Clinical Research Division, Fred Hutchinson Cancer Research Center, Seattle, WA 98109, USA.
Blood. 2012 Apr 26;119(17):3940-50. doi: 10.1182/blood-2011-10-387969. Epub 2012 Feb 3.
Cellular immune responses have the potential to elicit dramatic and sustained clinical remissions in lymphoma patients. Recent clinical trial data demonstrate that modification of T cells with chimeric antigen receptors (CARs) is a promising strategy. T cells containing CARs with costimulatory domains exhibit improved activity against tumors. We conducted a pilot clinical trial testing a "third-generation" CD20-specific CAR with CD28 and 4-1BB costimulatory domains in patients with relapsed indolent B-cell and mantle cell lymphomas. Four patients were enrolled, and 3 received T-cell infusions after cyclophosphamide lymphodepletion. Treatment was well tolerated, although one patient developed transient infusional symptoms. Two patients without evaluable disease remained progression-free for 12 and 24 months. The third patient had an objective partial remission and relapsed at 12 months after infusions. Modified T cells were detected by quantitative PCR at tumor sites and up to 1 year in peripheral blood, albeit at low levels. No evidence of host immune responses against infused cells was detected. In conclusion, adoptive immunotherapy with CD20-specific T cells was well tolerated and was associated with antitumor activity. We will pursue alternative gene transfer technologies and culture conditions in future studies to improve CAR expression and cell production efficiency.

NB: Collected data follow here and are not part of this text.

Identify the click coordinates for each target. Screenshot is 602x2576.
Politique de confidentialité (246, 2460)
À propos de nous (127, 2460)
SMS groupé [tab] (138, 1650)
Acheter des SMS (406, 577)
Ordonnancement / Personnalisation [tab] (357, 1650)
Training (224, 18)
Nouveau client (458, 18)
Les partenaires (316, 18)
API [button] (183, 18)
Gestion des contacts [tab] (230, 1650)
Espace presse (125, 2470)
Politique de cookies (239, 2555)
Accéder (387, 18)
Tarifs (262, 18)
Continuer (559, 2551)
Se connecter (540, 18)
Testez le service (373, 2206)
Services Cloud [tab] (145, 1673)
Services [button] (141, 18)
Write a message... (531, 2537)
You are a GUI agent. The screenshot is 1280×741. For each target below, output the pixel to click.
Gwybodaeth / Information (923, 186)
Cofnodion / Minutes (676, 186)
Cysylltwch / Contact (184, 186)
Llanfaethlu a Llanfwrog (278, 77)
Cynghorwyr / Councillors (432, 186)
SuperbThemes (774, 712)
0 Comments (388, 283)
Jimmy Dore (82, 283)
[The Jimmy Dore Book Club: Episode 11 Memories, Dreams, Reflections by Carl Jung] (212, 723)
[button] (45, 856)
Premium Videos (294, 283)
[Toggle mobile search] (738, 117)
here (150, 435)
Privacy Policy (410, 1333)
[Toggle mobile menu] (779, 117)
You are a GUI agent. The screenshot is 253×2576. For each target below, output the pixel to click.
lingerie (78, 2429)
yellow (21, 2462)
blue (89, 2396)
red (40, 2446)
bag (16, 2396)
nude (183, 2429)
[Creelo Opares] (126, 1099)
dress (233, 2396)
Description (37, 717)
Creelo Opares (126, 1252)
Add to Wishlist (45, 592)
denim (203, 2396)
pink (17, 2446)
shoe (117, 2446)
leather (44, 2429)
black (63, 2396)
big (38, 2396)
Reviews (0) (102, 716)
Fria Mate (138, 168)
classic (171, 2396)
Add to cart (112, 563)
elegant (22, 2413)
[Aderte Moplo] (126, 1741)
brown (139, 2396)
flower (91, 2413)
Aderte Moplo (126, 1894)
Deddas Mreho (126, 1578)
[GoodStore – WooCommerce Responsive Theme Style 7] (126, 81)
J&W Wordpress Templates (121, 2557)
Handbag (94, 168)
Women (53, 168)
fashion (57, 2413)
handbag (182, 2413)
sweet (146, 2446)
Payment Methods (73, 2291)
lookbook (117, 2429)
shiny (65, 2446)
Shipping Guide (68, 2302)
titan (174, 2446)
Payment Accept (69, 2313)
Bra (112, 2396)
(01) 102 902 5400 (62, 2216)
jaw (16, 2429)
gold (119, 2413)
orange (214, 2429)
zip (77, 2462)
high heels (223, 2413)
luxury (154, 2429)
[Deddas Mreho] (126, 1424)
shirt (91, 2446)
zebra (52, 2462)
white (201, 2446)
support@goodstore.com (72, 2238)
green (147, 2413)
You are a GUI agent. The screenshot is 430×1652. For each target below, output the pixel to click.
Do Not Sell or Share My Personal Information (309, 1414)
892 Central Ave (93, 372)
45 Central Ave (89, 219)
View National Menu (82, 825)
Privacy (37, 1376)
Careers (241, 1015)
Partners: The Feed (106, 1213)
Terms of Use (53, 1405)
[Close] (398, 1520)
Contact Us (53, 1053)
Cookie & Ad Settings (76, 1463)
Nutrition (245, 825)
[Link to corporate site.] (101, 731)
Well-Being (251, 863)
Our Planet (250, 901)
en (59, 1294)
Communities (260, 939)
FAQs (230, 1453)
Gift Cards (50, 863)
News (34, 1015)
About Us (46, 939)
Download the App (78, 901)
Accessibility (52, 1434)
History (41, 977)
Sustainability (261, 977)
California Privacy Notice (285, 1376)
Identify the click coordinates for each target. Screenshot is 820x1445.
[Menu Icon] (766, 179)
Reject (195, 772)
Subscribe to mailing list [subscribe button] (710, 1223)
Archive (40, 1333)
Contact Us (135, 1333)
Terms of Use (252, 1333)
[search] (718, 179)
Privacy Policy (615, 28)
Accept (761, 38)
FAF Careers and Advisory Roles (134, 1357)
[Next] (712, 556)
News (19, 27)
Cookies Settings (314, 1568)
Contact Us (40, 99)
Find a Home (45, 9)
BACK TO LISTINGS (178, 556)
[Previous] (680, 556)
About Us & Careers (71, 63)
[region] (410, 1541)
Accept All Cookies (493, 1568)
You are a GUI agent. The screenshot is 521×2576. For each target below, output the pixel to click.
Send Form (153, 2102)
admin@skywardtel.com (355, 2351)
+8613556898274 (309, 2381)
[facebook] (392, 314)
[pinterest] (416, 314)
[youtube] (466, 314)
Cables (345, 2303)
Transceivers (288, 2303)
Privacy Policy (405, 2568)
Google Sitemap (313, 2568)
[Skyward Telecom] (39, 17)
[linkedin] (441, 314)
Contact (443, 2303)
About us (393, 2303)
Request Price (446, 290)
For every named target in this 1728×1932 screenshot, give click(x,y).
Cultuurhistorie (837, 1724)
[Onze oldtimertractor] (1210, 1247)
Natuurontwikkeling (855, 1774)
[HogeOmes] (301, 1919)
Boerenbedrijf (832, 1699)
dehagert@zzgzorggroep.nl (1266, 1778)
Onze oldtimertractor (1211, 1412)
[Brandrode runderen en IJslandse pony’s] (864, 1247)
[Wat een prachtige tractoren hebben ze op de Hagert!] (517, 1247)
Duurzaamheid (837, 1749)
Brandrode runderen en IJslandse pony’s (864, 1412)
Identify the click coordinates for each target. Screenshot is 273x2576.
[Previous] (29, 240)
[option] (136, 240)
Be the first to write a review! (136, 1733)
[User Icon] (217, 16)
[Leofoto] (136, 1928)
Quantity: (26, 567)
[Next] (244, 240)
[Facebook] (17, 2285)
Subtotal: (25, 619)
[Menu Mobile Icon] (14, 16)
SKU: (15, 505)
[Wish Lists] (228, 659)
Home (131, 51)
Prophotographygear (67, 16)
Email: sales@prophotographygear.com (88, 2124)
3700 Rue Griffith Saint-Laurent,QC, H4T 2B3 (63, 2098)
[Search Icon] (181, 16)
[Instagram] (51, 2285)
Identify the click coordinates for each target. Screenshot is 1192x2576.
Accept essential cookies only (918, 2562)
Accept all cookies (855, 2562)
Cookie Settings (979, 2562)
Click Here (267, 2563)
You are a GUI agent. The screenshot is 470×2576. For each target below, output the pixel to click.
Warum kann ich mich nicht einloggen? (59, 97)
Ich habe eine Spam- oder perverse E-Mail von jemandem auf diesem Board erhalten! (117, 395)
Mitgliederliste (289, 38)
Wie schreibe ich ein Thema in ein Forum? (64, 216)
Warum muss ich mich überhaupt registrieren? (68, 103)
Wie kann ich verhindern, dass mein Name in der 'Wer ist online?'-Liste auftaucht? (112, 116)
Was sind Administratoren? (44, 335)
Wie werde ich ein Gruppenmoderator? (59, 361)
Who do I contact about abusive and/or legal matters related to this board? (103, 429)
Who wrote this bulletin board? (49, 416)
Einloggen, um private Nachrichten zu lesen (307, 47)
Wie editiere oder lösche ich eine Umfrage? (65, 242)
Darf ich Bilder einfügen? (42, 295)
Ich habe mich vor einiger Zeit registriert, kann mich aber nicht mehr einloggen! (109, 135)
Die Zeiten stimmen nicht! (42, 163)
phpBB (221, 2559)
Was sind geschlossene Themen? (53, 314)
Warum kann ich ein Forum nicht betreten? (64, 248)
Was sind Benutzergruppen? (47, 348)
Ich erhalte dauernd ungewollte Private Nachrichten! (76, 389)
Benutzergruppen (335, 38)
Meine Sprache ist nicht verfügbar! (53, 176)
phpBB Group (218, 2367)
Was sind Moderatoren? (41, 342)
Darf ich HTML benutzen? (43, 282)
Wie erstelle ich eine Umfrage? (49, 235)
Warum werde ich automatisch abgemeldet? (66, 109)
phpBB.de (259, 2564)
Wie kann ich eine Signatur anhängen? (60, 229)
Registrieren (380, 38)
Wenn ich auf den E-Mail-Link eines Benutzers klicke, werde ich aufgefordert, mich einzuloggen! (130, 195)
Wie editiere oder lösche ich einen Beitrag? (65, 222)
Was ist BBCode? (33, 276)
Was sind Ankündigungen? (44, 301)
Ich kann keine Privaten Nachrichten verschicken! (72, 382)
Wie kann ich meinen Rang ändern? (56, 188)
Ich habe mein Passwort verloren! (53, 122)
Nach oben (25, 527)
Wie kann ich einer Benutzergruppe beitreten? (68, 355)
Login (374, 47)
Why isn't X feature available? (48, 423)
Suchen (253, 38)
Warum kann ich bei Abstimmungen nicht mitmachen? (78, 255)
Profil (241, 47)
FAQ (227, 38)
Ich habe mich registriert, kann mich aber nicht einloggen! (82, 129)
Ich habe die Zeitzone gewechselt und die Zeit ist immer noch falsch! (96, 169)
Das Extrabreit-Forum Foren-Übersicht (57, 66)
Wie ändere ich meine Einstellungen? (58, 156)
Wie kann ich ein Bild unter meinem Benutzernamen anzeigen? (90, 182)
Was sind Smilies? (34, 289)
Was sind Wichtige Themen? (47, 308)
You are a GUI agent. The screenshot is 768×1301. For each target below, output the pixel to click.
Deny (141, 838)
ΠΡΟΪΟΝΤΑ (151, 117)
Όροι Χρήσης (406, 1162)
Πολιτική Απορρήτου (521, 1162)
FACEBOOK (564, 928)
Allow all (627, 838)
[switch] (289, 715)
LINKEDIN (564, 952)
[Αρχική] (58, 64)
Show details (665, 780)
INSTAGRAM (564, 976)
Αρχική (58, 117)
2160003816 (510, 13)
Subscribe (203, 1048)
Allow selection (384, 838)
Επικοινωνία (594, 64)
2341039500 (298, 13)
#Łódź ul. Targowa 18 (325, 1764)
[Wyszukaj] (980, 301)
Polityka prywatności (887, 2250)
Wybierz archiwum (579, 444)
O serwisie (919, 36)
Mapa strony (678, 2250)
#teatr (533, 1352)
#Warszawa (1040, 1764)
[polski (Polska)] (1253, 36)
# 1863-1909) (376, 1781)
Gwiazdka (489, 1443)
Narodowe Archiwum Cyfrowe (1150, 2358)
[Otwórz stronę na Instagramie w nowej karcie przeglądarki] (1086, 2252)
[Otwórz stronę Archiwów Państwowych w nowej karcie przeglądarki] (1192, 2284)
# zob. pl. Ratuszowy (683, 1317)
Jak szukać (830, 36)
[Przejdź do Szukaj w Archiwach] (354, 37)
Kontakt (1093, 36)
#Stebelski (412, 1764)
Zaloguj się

细胞免疫反应有可能引发淋巴瘤患者显著且持久的临床缓解。最近的临床试验数据表明,嵌合抗原受体 (CAR) 修饰 T 细胞是一种很有前途的策略。含有共刺激域的 CAR 的 T 细胞对肿瘤的活性得到了改善。我们进行了一项试点临床试验,在复发的惰性 B 细胞和套细胞淋巴瘤患者中测试了一种具有 CD28 和 4-1BB 共刺激域的“第三代”CD20 特异性 CAR。招募了 4 名患者,其中 3 名在环磷酰胺淋巴耗竭后接受了 T 细胞输注。治疗耐受性良好,尽管有 1 名患者出现短暂的输注症状。2 名无可评估疾病的患者在输注后 12 个月和 24 个月时保持无进展。第 3 名患者有客观的部分缓解,在输注后 12 个月时复发。通过定量 PCR 在肿瘤部位和外周血中检测到修饰后的 T 细胞,尽管水平较低,但长达 1 年。未检测到针对输注细胞的宿主免疫反应的证据。总之,用 CD20 特异性 T 细胞进行过继免疫治疗耐受性良好,并与抗肿瘤活性相关。我们将在未来的研究中探索替代基因转移技术和培养条件,以提高 CAR 的表达和细胞生产效率。